**Given problem**
Scale the listing below from the line with "Click the page vertical scrollbar" up to and including the line with "click(x=1451, y=205)", and write those lines out again with the request text unchanged. Multiply only the click coordinates in the answers by 0.4, round each to a whole number with halves going up, and leave the pictures out.
#### Data for processing ####
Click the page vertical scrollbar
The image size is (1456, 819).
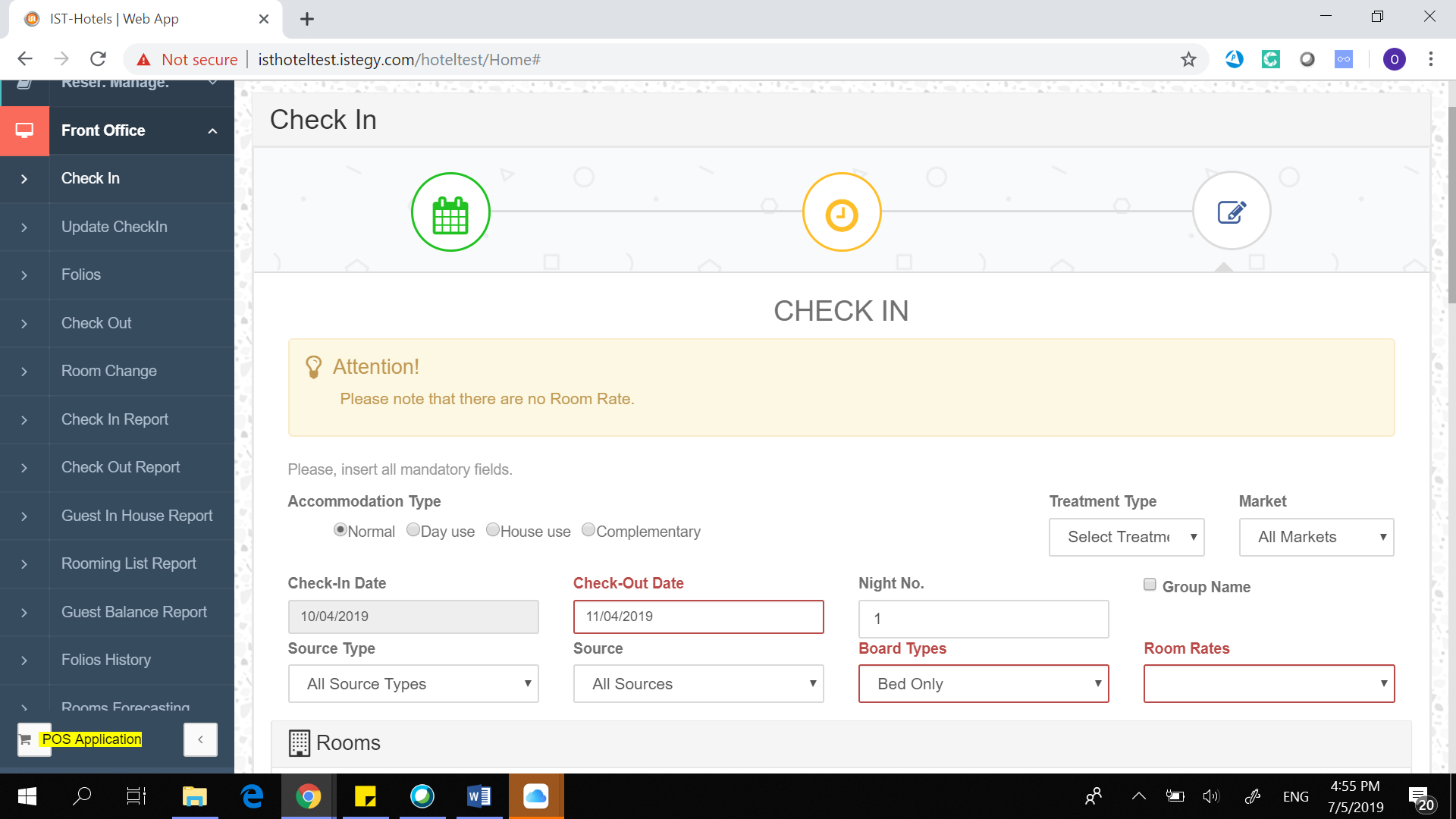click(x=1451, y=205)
####
#### Data for processing ####
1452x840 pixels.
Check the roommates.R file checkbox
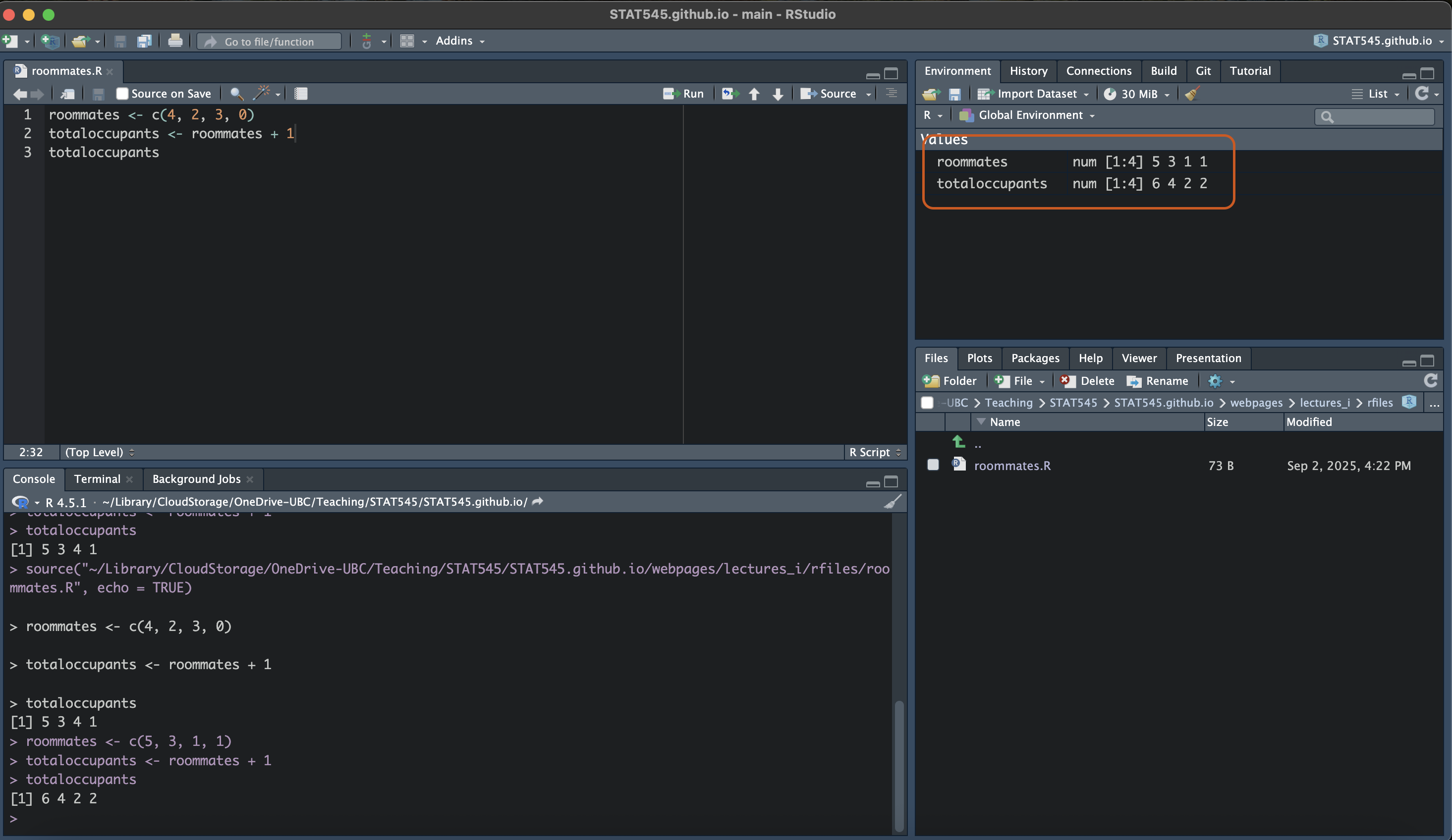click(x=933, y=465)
####
**Solution**
Click the page vertical scrollbar
The image size is (1456, 819).
click(x=580, y=82)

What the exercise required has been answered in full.